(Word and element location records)

________________

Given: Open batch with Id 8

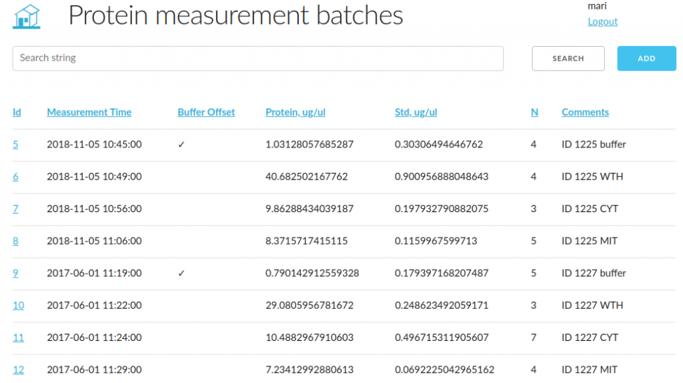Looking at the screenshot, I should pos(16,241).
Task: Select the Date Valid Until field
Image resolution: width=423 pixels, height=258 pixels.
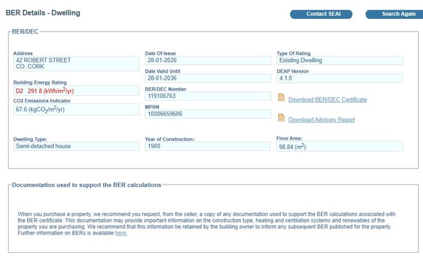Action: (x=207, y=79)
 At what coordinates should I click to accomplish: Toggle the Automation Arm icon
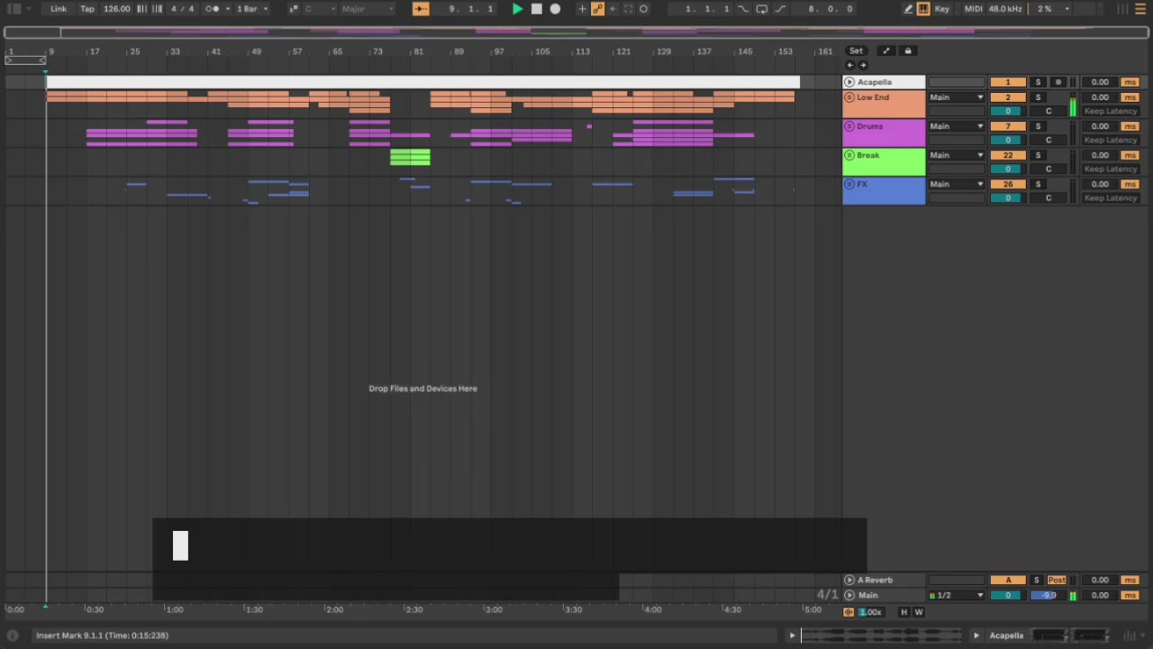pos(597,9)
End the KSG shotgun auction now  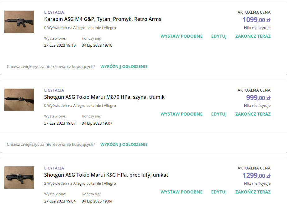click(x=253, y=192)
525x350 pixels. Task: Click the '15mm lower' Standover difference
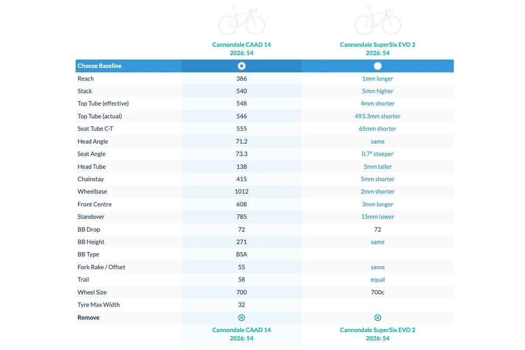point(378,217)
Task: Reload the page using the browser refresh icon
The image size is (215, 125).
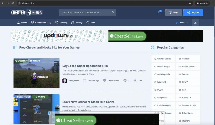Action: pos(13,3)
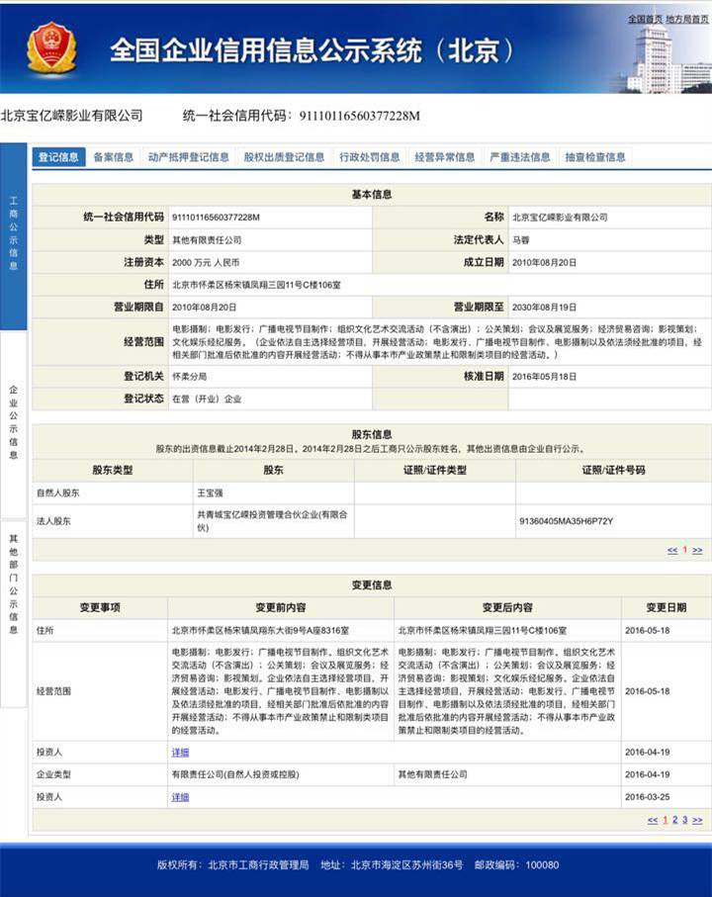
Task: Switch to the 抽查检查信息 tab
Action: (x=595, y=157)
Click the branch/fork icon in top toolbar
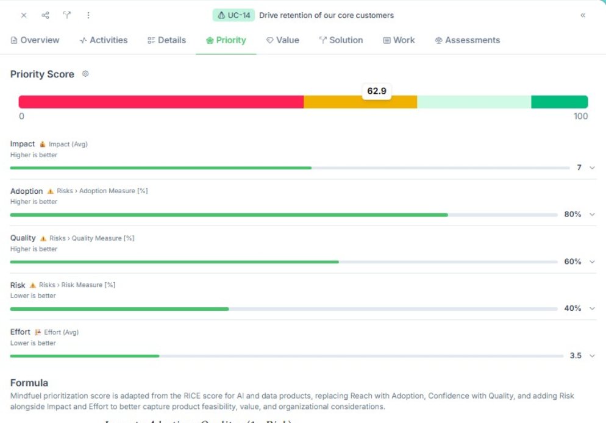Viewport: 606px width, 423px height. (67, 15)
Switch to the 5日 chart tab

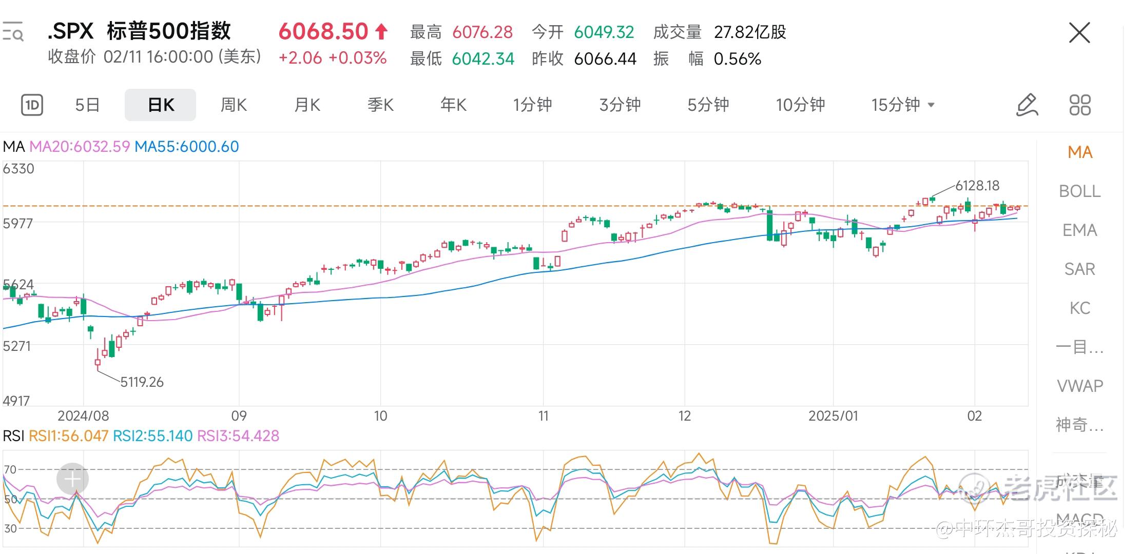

________________

The request → Return each line from the records that contains the word "icon".

Problem solution →
 At what coordinates should I click to accomplish: Toggle the Automation Arm icon
Task: Reload the page using the browser refresh icon
Click the branch/fork icon in top toolbar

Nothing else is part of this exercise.